**Ejercicios por resolver**
(1) Transcribe sin cambios, del texto sobre la filiación divina, todo lo que va desde "Sin embargo, una" hasta "evidencia lo contrario.".
(2) Según el texto sobre la filiación divina, ¿en qué libro de la Biblia se encuentra la declaración que comienza con "Mirad cuál amor nos ha dado el Padre"?
(3) Continúa el texto sobre la filiación divina a partir de su última oración.

**Fragmento del documento**
|---|

Una de las declaraciones de la Biblia más conocida y amada por los estudiantes de Ciencia CristianaChristian Science: Pronunciado Crischan Sáiens. se encuentra en la Primera Epístola del Apóstol Juan (3:1) que dice: “Mirad cuál amor nos ha dado el Padre, para que seamos llamados hijos de Dios”. Esta declaración significa que todos podemos contar con una rica herencia espiritual procedente del Padre, la Mente infinita. Sin embargo, tanto hombres como mujeres cuando se enteran de esta promesa por primera vez, la consideran no sólo dudosa sino hasta ridícula — ¡ pensar que cualquiera podría atribuírsela para sí!
El común de las personas está bastante consciente de los defectos y debilidades de su carácter humano. Creen que por honestidad no deben considerarse hijos de Dios porque esto implicaría un estado inmortal de perfección y bienaventuranza que humanamente ven lejos de evidenciarse.
Sin embargo, una de las enseñanzas fundamentales del cristianismo se refiere a la paternidad universal de Dios. Por lo tanto, para demostrar el poder sanador de Dios como Jesús lo demostró, tenemos que aceptar sin reservas aquí y ahora esta declaración de filiación divina, tanto para nosotros como para nuestros semejantes. Tenemos que comprender por qué podemos, con toda sinceridad, afirmar nuestra perfección inmortal y reclamar las bendiciones que resultan de nuestra íntima relación espiritual con Dios, y cómo podemos, sin hipocresía, defender firmemente esta posición, aun frente al testimonio mortal aparentemente abrumador que evidencia lo contrario.

|---|

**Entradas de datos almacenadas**
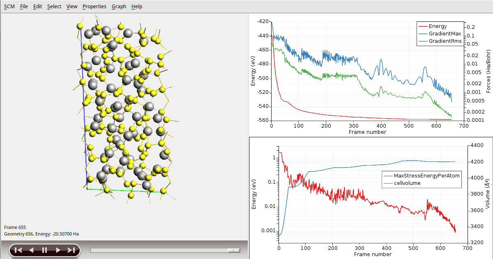493x259 pixels.
Task: Open the File menu
Action: pyautogui.click(x=24, y=7)
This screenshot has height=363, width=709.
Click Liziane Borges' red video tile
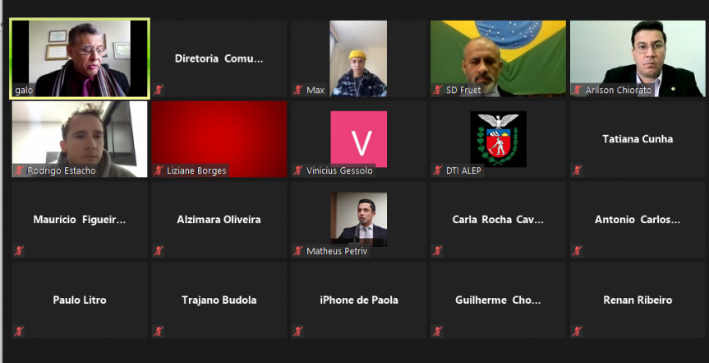[x=219, y=139]
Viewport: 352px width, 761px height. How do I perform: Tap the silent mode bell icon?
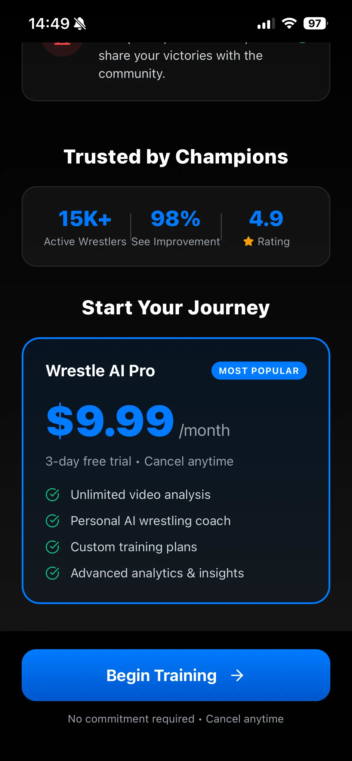click(80, 23)
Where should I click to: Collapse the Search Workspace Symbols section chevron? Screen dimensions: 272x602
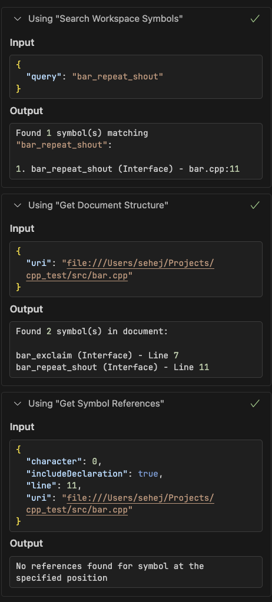point(17,19)
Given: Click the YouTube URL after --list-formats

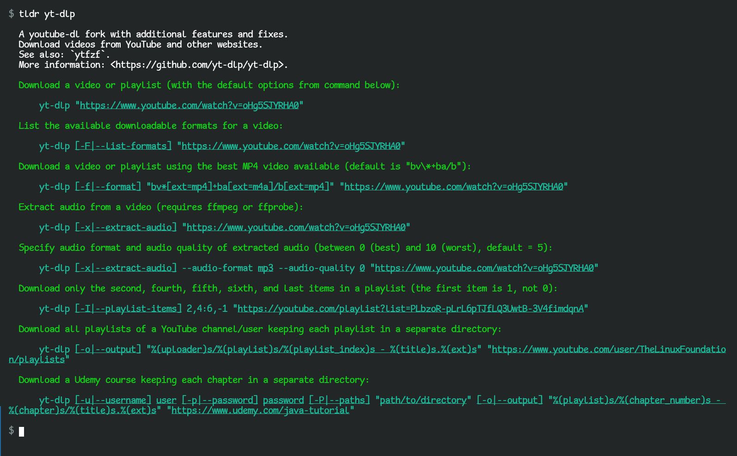Looking at the screenshot, I should point(291,146).
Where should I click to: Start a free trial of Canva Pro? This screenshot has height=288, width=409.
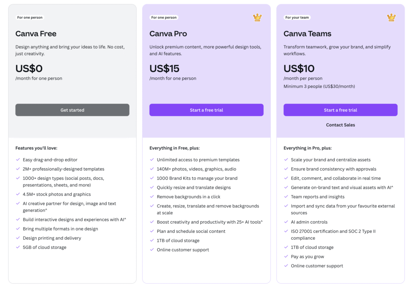pos(206,110)
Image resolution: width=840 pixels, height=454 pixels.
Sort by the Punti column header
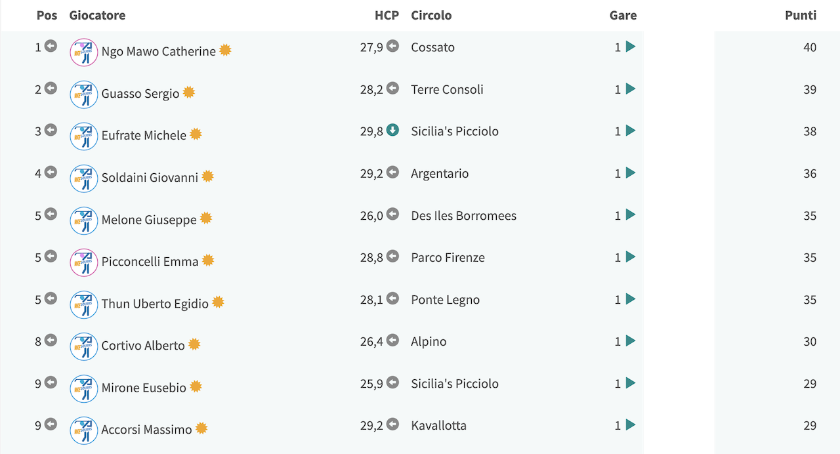[801, 15]
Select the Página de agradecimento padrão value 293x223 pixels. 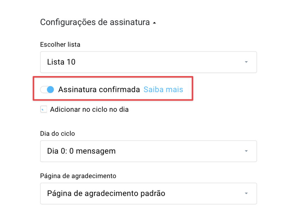(106, 194)
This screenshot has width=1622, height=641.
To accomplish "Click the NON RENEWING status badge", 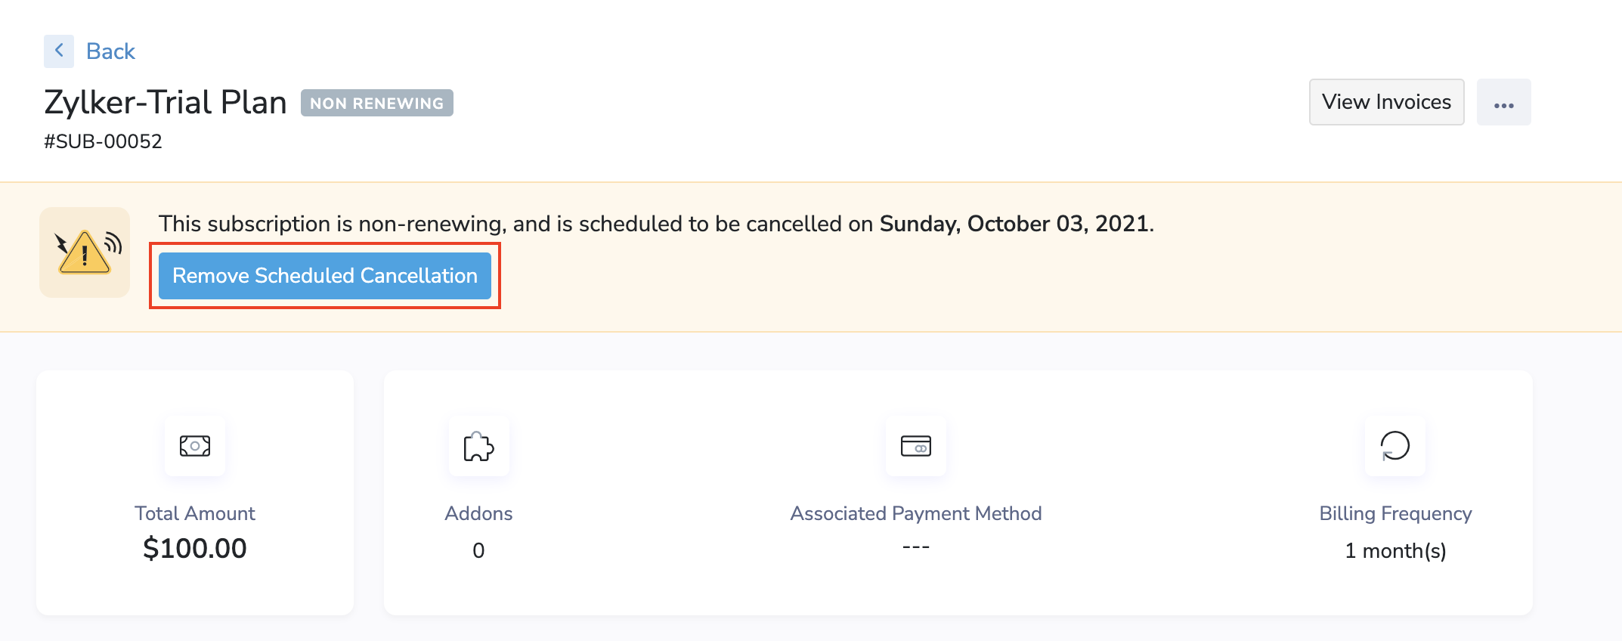I will (x=376, y=104).
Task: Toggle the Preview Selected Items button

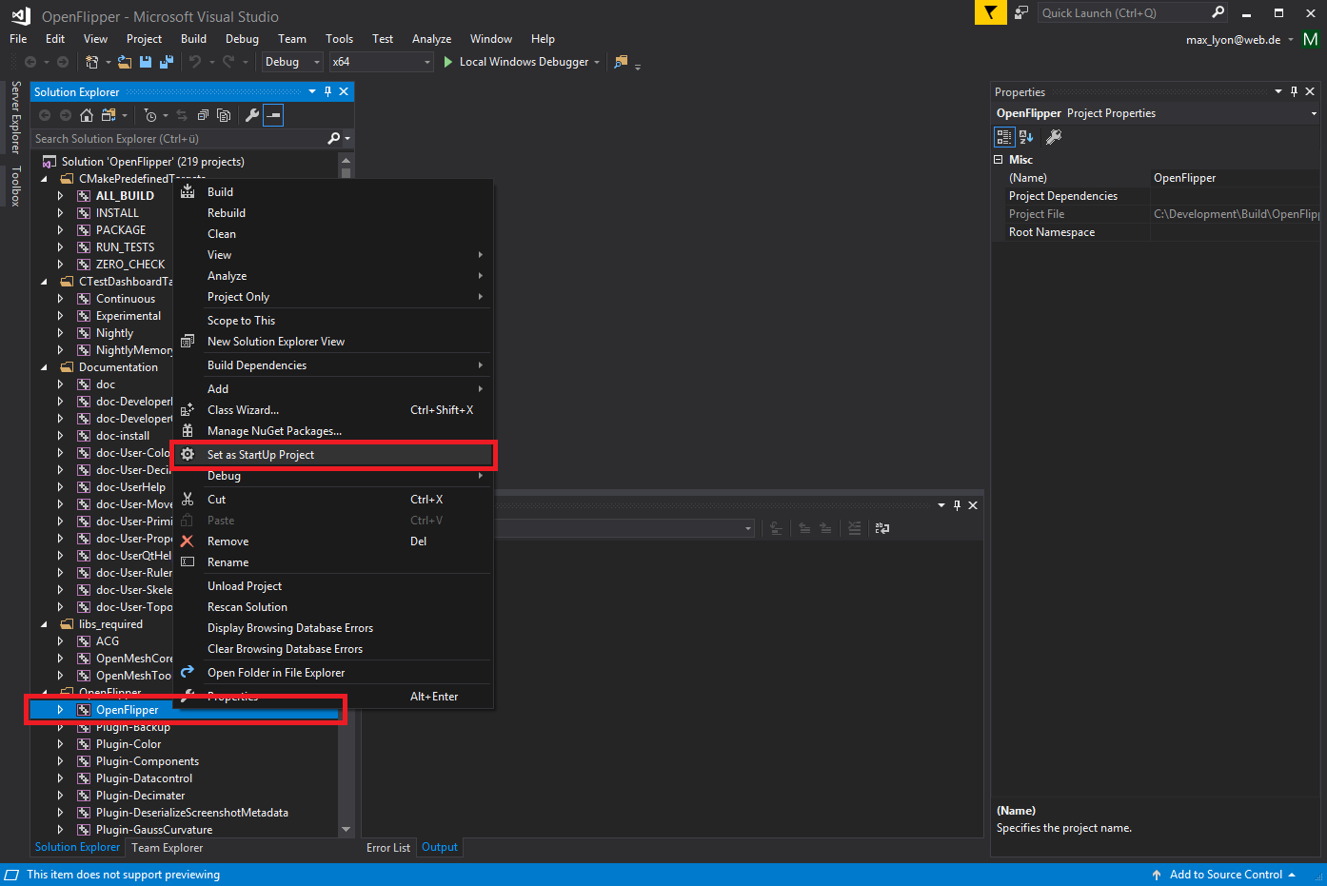Action: (x=273, y=115)
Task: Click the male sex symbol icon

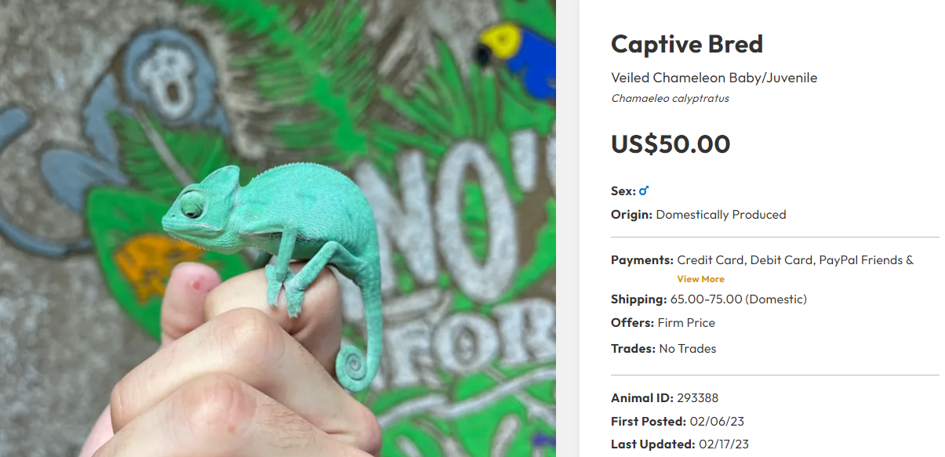Action: [644, 190]
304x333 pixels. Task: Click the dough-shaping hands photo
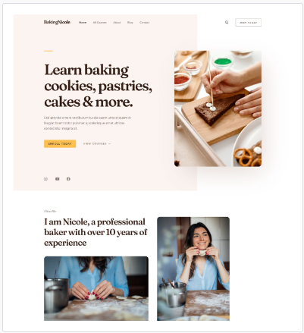pyautogui.click(x=96, y=288)
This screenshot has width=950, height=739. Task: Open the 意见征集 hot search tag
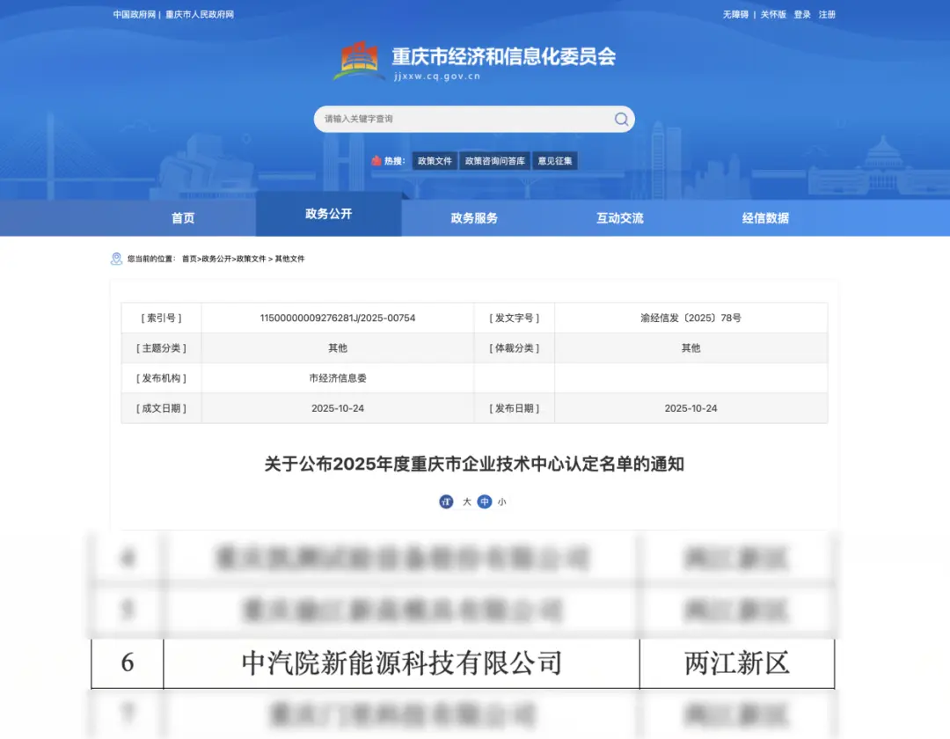pos(554,160)
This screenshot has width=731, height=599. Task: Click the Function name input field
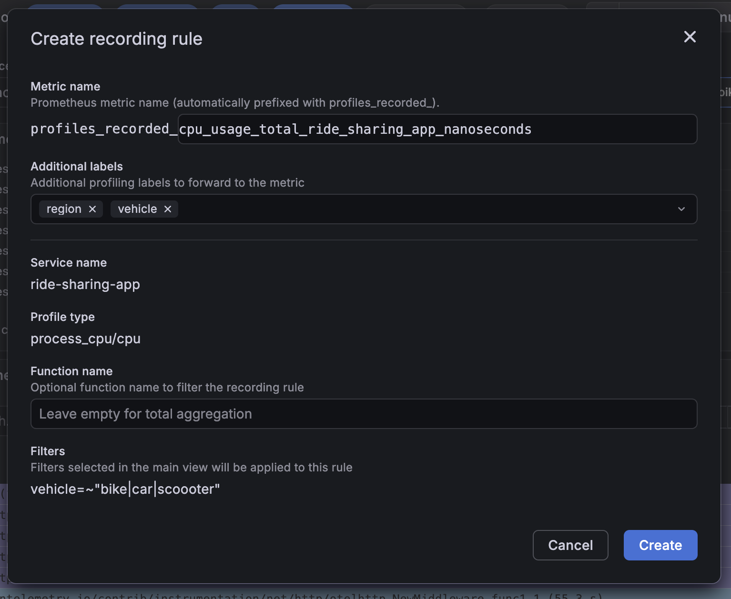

|---|

**Respuestas esperadas**
(1)
Sin embargo, una de las enseñanzas fundamentales del cristianismo se refiere a la paternidad universal de Dios. Por lo tanto, para demostrar el poder sanador de Dios como Jesús lo demostró, tenemos que aceptar sin reservas aquí y ahora esta declaración de filiación divina, tanto para nosotros como para nuestros semejantes. Tenemos que comprender por qué podemos, con toda sinceridad, afirmar nuestra perfección inmortal y reclamar las bendiciones que resultan de nuestra íntima relación espiritual con Dios, y cómo podemos, sin hipocresía, defender firmemente esta posición, aun frente al testimonio mortal aparentemente abrumador que evidencia lo contrario.

(2) En la Primera Epístola del Apóstol Juan (3:1).

(3)
La Ciencia Cristiana explica que Dios, el Principio divino, es la causa fundamental única. Su naturaleza perfecta se refleja en un solo universo espiritual perfecto. Este universo espiritual, incluso el hombre, está gobernado por ley divina y jamás cae de la norma deífica de pureza y armonía. Toda la descendencia de Dios — Sus hijos e hijas — son inmortales y están mantenidos invariablemente a Su imagen. Ésta es la realidad divina del ser que debiéramos comprender a fondo y demostrar concienzudamente en nuestras vidas.
¿ Pero qué de los hombres y mujeres mortales, falibles, que yerran, se enferman y pecan, con los cuales los seres humanos tan frecuentemente se identifican a sí mismos? Mary Baker Eddy se refiere a ellos de esta manera: “Los mortales son las falsificaciones de los inmortales. Son los hijos del malvado, o mal único, que declara que el hombre comienza en el polvo o como un embrión material” (Ciencia y Salud con Clave de las Escrituras, pág. 476).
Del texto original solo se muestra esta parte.